Objectives

Tissue hypoxia plays a key role in the development of progressive dysfunction and fibrosis in transplanted kidneys. Blood-oxygen-level-dependent (BOLD) MRI is the most promising imaging technique to monitor tissue oxygenation in vivo. 4D flow MRI allows non-invasive evaluation of blood flow in the transplanted kidney without contrast medium.
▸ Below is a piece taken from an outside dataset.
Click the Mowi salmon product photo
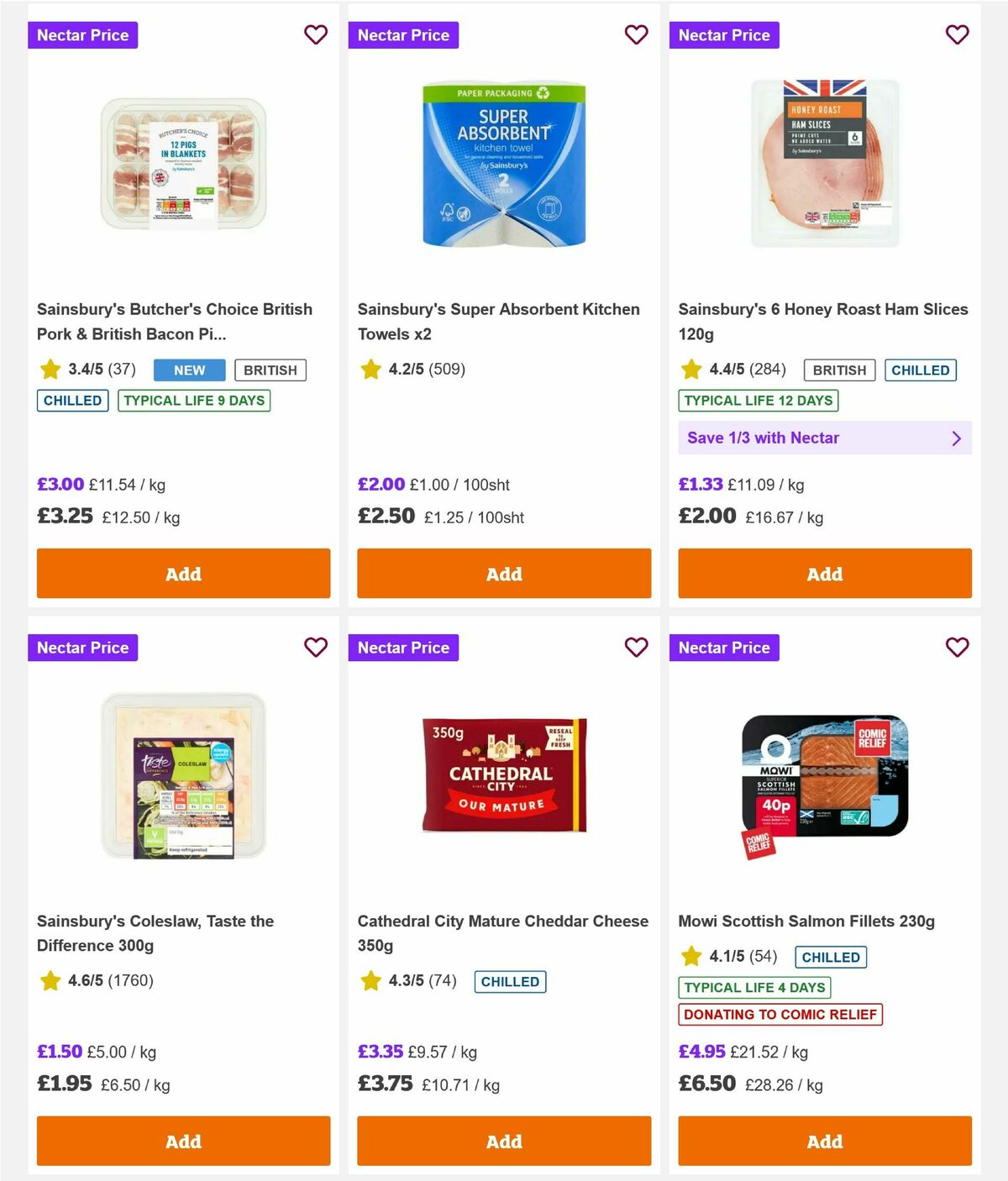 click(819, 777)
We used a hybrid of these two approaches to assess tissue oxygenation in pediatric transplanted kidneys and compared it between the presence and absence of chronic transplant nephropathy evidenced by renal biopsy.

Methods

Data of O2-inhalation T2*-BOLD and dual-velocity encoding (VENC) 4D flow MRI for transplanted kidney collected from 4 patients (mean age, 12 years) using a 3-tesla scanner (Ingenia 3T CX, Philips Healthcare) were prospectively analyzed. T2*-BOLD was conducted using the black blood, breath-hold, and multi-echo gradient-echo sequence. Over 10 min inhalation of oxygen at the flow rate of 10 L/min, R2* for a region of interest in the renal cortex and medulla was measured following room-air and oxygen inhalation (Fig. 1). ΔR2*(ms-1) and ΔR2*ratio (R2*oxy-R2*air / R2*air, %)were calculated, and defined as estimates of renal oxygenation (Ref. 1). A free-breathing 4D flow sequence with echo-planar imaging was used as 4D flow (Ref. 2 and 3). The VENC was set to 30 cm/s and 70 cm/s, and rotational reconstructed images of the transplanted renal vessels were created immediately after the acquisition (Fig. 2) (Ref. 4).

Results & Discussion

Renal biopsies showed chronic transplant nephropathy with fibrosis in two of the four patients. In all patients, R2* was significantly lower for renal cortex than that for renal medulla both under room-air and after oxygen inhalation (room-air, 18.4±3.1ms vs. 24.4±3.1ms; O2-inhalation, 18.1±3.3ms vs. 22.5±2.9ms; p<0.0001) (Fig. 3). ΔR2*ratio in renal medulla was significantly lower for patients with chronic transplant nephropathythan those without (-10.7±5.9 % vs. -4.0±8.1 %; p<0.05).ΔR2*ratio in renal cortex was lower for patients with chronic transplant nephropathythan those without (-3.3±12.9 % vs. 0.4±7.7 %), but there was no significant difference (Fig. 3). In the 4D flow with VENC 70 cm/s, the flow of the transplanted renal artery was delineated in all four patients. 4D flow with VENC 30 cm/s showed clearly small arteriovenous flow in the transplanted kidney in patients without chronic transplant nephropathy, while the small vessels’ flow in the renal parenchyma reduced in a patient with chronic transplant nephropathy (Fig. 2).In chronic transplant nephropathy, inhalation of oxygen does not cause oxygen-induced vasoconstriction because the vascular endothelium is damaged. This results in an increase in stagnant oxy-hemoglobin in the microvascular beds of the renal parenchyma. An increase in oxy-hemoglobin, i.e., a decrease in R2*, is considered a finding indicating impaired tissue oxygenation (Ref. 1). Although renal arterial flow was maintained on 4D flow with a VENC 70 cm/s, small vessels’ flow disappeared in the central part of the transplanted kidney on VENC 30 cm/s. This is consistent with a pronounced tendency for hypoxia in the renal medulla from O2-inhalation T2*-BOLD analysis.

Conclusion

In patients with chronic transplant nephropathy, hypoxia was found in the main body of the renal medulla, and small vessel’s flow in the renal parenchyma was reduced. This hybrid MRI analysis is an effective means of monitoring hypoxia and ischemia in transplanted kidneys before they progress to fibrosis, and is a non-invasive alternative to kidney biopsy.

Acknowledgements

This work was supported by the Japan Society for the Promotion of Science (JSPS) KAKENHI (19K08209).